Спряталась мать, поджидает, — увидит ли сына?
Снова и снова. Сошел он с коня.
Снова и снова молился с тоскою.
«Мать, почему ж прокляла ты меня?»
Снова копыто, подковой звеня,
Мерно стучит над замерзшей рекою.
Искрятся блестки на льду.
«Так. Ты пришла. Так иди же за мною».
«Сын мой, иду!»
Прорубь страшна. Конь со всадником скрылся.
Мартовский месяц в высотах светился.
Мать содрогнулась над прорубью. Стынет. Горит, как в бреду.
«Сын мой, иду!» Но какою-то силой
Словно отброшена, вьюжной дорогою к дому идет.
Месяц зловещий над влажной разятой могилой
Золотом матовым красит студености вод.
Призрак! Какую-то душу когда-то с любовью ты назвал здесь милой!
Третья приблизилась полночь. Кто третий к сторожке идет?

Мать ли опять? Или, может, какая старуха святая?
Старый ли снова отец?
Нет, наконец,
Это жена молодая.
Раньше пошла бы — не смела, ждала
Старших, черед соблюдая.
Ночь молчала, светла,
С Месяцем порванным, словно глядящим,
Вниз, к этим снежно-белеющим чащам.
Топот. О, топот! Весь мир пробужден
Этой звенящей подковой!
Он!

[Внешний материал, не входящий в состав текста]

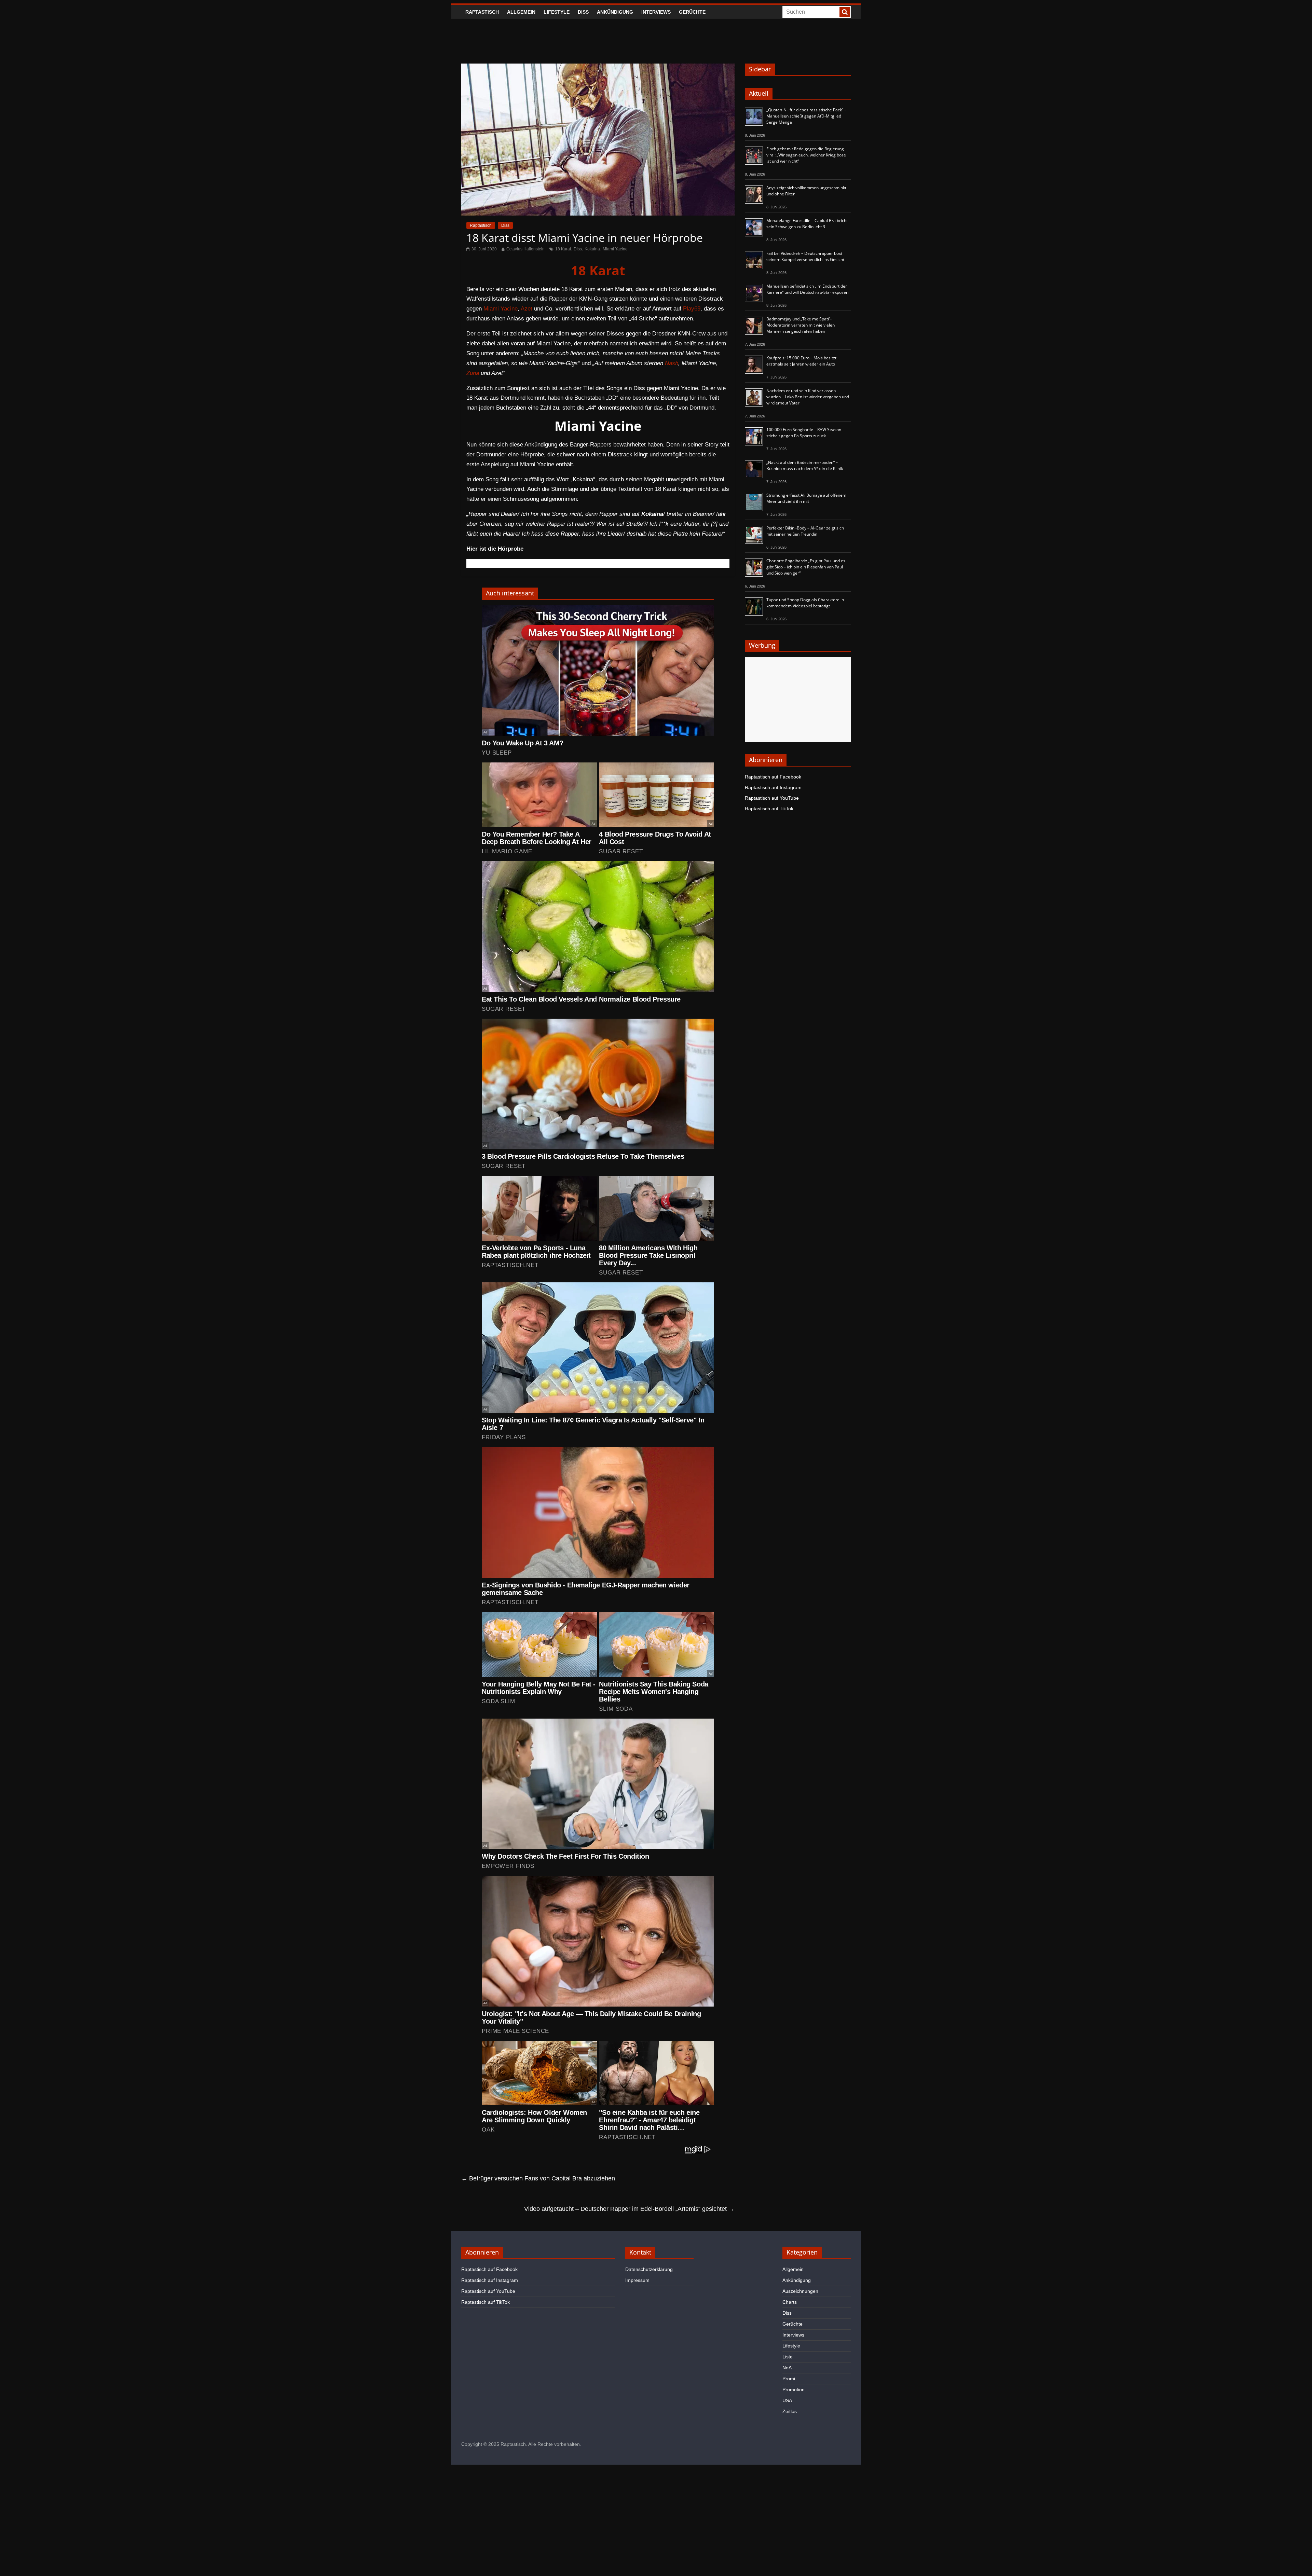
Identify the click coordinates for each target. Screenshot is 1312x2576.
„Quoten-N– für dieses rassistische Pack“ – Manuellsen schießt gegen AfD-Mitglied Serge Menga (806, 116)
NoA (787, 2367)
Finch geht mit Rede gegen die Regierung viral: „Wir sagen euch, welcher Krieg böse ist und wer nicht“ (806, 155)
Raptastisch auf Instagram (773, 787)
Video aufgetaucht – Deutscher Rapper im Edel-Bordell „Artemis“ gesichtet (629, 2208)
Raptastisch (482, 12)
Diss (583, 12)
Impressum (637, 2280)
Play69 (691, 308)
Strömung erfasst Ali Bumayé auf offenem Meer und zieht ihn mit (806, 498)
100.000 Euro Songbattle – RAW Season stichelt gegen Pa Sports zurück (803, 433)
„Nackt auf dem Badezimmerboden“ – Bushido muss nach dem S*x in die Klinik (804, 465)
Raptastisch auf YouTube (772, 798)
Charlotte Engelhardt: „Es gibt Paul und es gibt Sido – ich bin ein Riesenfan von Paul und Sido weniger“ (805, 567)
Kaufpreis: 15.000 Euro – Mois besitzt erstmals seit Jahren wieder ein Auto (801, 361)
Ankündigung (615, 12)
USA (787, 2400)
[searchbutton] (844, 12)
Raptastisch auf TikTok (769, 808)
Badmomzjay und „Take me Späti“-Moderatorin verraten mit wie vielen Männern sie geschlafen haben (800, 325)
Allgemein (521, 12)
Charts (789, 2302)
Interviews (656, 12)
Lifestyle (557, 12)
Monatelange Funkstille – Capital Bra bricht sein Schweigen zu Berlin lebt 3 (807, 224)
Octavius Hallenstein (525, 249)
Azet (526, 308)
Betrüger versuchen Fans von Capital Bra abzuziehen (538, 2178)
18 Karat (563, 249)
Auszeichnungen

Неужели же он!
«Милый! Желанный! Мой прежний! Мой новый!»
«Милая, ты?» — «Я, желанный!» — «3а мной!»
«Всюду!» — «Так в прорубь». — «Конечно, родной!
В рай или в ад, но с тобою.
О, не с чужими людьми!»
«Падай же в воду, а крест свой сними».
Месяц был весь золотой над пустыней Небес голубою.
В бездне глубокой, в подводном дворце, очутились и муж и жена.
Прорубь высоко-высоко сияет, как будто венец. И душе поневоле
Жутко и сладко. На льдяном престоле
Светлый пред ними сидит Сатана.
Призраки возле различные светятся зыбкой и бледной толпою.
«Кто здесь с тобою?»
«Любовь. Мой закон».
«Если закон, так изыди с ним вон.
Нам нарушать невозможно закона».

В это мгновение, в музыке звона,
В гуле весенних ликующих сил,
Льды разломились.
Мартовский Месяц победно светил.
Милый и милая вместе вверху очутились.

Звезды отдельные в небе над ними светились,
Словно мерцанья церковных кадил.
Веяло теплой весною.
Звоны и всплески неслись от расторгнутых льдин.
«О, наконец я с тобой!» — «Наконец ты со мною!»

Если попутает Дьявол, так Бог лишь поможет один.